As I drove into the drive, the front door flew open and the kids raced to the car. Somehow I managed to find my way inside amongst kisses, hugs, ‘I love you’s’, and tickles. God, how I had missed all of this! They dragged me into the kitchen and there stood Kathryn with her back to me basting the turkey. Small tendrils of blonde hair framed the sides of her face while she stood in her multi-colored fuzzy slippers. I couldn’t help but smile at how womanly and child-like she appeared at the same time. My heart squeezed and it squeezed hard. I was so tuned into her, I didn’t even realize that the kids had abandoned me for more fun things to do.
“Hiya stranger,” she whispered without turning.
“Hiya back,” I replied. I didn’t know if I should do this but I couldn’t help it. Quietly, I stepped up behind her and wrapped my arms about her waist pulling her to me. She didn’t say a word as she leaned her head back upon my chest.
“I missed you, Henry…”
I could hear the tremble in her voice. Everything inside of me melted as John’s words echoed in my head then I actually repeated them out loud. “Sometimes when you’ve been away for so long, the longest road you travel is that long road home. I missed you too, Kathryn. I’m so sorry. I’m sorry that I’ve been away for so many years even when we were still together but I’m home now if you’ll have me. I love you…”
Quietly, she turned with tears in her eyes and we both knew without a doubt that this was home once again. Sure, we had a lot to talk about but for now the quiet was enough.
Later, that evening we sat upon the couch listening to the fire crackle and pop in the fireplace. We thought the kids had all gone to bed until the youngest one suddenly appeared at my side. “Daddy, what’s in this old suitcase?”
“What suitcase, son?”
“This one.” He handed me the familiar tired brown luggage that John had carried.
“Oh no…I’m gonna have to track John down and give him this. Thanks son, go ahead and go to bed now. I love you.” Johnny smiled then trotted off like a good little boy.
“John who, honey?”
“A man that lives nearby that I gave a ride to earlier. I don’t know his last name. He’s a salesman whose car broke down.”

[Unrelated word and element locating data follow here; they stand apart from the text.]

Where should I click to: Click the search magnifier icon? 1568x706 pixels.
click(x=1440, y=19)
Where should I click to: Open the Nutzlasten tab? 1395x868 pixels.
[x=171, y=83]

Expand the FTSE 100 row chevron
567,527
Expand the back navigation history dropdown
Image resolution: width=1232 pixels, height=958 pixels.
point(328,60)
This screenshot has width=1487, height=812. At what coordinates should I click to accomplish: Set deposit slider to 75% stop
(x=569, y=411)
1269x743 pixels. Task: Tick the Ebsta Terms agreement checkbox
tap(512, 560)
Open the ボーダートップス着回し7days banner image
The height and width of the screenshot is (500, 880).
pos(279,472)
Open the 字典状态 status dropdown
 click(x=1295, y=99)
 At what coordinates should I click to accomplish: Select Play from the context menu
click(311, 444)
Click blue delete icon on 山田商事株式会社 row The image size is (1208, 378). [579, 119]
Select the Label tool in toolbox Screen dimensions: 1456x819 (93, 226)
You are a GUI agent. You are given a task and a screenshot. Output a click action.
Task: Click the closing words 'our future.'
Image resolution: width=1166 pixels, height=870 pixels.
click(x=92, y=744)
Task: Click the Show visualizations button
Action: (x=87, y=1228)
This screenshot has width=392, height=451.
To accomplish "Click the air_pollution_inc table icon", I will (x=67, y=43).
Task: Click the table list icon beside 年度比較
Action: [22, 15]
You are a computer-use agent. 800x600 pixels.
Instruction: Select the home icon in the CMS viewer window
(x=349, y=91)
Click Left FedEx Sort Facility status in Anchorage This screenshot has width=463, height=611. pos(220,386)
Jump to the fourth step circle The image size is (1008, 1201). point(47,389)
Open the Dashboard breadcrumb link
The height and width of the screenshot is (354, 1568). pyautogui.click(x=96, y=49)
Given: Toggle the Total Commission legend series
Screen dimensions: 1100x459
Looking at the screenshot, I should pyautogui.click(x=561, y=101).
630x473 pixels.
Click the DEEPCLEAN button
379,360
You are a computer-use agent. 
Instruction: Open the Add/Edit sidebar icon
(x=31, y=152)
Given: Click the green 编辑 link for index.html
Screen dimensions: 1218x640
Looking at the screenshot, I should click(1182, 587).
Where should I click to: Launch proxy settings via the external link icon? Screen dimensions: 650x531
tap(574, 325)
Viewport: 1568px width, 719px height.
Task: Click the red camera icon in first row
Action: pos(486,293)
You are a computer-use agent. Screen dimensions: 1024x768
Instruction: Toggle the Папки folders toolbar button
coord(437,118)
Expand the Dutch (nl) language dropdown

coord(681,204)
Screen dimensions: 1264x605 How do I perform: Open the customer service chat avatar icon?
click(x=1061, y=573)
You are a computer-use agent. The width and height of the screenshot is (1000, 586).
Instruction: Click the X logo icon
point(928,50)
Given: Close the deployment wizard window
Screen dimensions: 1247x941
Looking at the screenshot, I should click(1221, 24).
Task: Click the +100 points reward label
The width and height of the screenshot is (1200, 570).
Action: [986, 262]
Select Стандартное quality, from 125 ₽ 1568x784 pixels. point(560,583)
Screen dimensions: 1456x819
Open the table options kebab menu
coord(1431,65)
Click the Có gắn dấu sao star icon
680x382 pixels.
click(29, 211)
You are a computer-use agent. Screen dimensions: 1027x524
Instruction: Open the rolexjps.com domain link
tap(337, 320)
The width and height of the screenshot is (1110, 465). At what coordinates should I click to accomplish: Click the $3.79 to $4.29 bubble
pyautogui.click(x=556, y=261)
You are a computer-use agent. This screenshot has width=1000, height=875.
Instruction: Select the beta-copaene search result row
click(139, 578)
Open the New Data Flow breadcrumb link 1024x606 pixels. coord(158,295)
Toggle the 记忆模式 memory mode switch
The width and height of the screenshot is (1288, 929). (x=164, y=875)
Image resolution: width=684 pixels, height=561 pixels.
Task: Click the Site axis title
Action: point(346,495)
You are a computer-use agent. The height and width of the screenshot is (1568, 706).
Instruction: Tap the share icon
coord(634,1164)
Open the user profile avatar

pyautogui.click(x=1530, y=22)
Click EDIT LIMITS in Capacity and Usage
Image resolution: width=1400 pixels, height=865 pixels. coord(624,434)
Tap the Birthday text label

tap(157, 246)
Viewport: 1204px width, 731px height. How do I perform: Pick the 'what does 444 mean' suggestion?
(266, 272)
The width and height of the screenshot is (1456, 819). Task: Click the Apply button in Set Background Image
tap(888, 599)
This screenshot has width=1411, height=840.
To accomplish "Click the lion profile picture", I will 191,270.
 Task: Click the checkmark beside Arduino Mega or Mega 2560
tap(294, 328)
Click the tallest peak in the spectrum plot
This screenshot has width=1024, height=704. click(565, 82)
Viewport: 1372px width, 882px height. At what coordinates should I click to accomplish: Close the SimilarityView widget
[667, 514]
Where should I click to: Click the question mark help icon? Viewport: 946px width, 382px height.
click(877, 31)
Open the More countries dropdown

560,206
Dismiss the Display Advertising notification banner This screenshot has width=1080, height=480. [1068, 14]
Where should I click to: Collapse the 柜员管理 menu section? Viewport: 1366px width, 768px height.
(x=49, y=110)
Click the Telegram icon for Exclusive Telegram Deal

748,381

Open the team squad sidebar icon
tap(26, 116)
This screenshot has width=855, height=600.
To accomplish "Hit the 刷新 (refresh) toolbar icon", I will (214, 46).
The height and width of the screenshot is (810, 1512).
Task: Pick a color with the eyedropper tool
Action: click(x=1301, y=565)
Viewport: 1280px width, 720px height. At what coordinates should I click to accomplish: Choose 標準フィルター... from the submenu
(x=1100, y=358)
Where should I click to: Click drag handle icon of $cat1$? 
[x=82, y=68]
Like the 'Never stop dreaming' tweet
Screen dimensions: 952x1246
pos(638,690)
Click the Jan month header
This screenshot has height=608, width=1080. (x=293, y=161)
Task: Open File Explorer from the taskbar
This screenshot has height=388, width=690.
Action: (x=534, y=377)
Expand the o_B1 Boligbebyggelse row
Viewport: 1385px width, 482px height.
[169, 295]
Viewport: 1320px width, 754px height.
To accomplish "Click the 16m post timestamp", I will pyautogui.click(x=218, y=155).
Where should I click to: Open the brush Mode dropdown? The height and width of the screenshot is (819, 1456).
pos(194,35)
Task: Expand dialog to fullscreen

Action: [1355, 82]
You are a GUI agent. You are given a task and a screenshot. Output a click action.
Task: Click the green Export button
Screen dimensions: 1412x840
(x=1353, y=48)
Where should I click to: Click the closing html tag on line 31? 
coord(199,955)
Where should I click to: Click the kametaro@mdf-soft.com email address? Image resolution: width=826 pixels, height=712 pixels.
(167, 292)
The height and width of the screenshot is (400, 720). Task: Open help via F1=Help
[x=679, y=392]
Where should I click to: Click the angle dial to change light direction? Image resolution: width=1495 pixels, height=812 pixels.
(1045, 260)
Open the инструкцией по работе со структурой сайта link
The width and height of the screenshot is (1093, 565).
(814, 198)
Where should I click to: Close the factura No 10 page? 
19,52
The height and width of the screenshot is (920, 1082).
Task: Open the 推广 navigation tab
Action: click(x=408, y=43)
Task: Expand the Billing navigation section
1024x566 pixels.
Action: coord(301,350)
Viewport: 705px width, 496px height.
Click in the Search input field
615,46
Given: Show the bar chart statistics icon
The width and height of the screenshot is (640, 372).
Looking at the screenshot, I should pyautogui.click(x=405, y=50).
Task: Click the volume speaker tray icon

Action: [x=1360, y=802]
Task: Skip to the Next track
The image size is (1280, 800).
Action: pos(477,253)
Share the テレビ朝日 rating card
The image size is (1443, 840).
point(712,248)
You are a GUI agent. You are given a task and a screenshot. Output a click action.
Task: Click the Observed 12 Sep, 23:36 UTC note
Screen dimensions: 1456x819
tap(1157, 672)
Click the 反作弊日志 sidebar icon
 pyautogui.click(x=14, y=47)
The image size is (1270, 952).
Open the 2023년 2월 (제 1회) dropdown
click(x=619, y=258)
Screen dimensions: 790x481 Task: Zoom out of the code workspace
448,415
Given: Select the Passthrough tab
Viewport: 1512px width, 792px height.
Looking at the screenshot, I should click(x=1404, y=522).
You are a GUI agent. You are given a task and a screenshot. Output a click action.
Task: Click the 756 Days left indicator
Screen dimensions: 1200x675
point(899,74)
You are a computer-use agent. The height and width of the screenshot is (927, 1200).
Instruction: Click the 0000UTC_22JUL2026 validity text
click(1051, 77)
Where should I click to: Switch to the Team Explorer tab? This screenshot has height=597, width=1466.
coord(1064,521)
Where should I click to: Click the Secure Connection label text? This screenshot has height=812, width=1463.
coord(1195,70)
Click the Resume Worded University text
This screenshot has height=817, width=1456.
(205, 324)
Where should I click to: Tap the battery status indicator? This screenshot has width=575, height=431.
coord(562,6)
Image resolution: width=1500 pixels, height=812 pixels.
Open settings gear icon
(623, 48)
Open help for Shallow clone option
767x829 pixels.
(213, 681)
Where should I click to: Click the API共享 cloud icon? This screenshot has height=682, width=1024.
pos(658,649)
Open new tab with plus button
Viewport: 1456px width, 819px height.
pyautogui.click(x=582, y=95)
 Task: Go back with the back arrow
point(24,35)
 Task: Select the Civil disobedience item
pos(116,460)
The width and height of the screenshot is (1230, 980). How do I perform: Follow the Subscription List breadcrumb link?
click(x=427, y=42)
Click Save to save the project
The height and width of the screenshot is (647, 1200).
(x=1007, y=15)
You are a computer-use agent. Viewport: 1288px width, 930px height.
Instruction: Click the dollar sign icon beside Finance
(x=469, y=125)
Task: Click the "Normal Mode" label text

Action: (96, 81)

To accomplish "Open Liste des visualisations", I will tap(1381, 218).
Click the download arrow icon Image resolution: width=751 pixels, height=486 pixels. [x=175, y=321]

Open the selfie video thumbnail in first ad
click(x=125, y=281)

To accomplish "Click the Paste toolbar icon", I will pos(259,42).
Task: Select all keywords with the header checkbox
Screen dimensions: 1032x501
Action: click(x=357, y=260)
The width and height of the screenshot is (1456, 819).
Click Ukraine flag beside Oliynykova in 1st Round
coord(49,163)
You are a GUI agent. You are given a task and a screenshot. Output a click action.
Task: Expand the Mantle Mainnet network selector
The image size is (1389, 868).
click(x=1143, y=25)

“Really…,” she replied staring hard at the suitcase. “Maybe you should open it to see if there’s any identification inside. I’m sure he wouldn’t mind since it could help find him.”
She made sense so I opened it. Then unexpectedly, the tears fell from my eyes.
“Honey, what’s wrong? What’s the matter?”
I pulled out the contents of the suitcase. On top lay a handmade child’s card with a bright picture of a stick family holding each other’s hands and smiling. In a child’s misspelled words, was a poem of love to his father. Signed in print at the bottom was the name Henry.
“Henry? He has a son named Henry? How odd…,” she stated with surprise.
I nodded my head ‘yes’ too choked up to reply. I dug further and found an old photograph of his family and handed it to Kathryn. She studied it hard and turned it over to read the words on the back. “H…Henry…!” she sputtered.
I nodded my head again. “Yes, dear, his son’s name is Henry Masterson. That man I picked up today was my father. Remember him? I told you how he had died so many years ago on his way home to see me. I hadn’t seen him in so long and couldn’t wait…I just don’t understand…”
My wife held me as I sobbed into her shoulder then she reached over and pulled out an old yellowed letter. She read aloud his words of love, sorrow, and misgivings. She read aloud his plea for forgiveness for not being around. Then at the bottom she read, “‘Sometimes when you’ve been away for so long, the longest road you travel is that long road home’”.
“We’re both at the end of that long road dad, we’re home now,” I whispered tearfully as I held my wife and father’s letter close to my heart.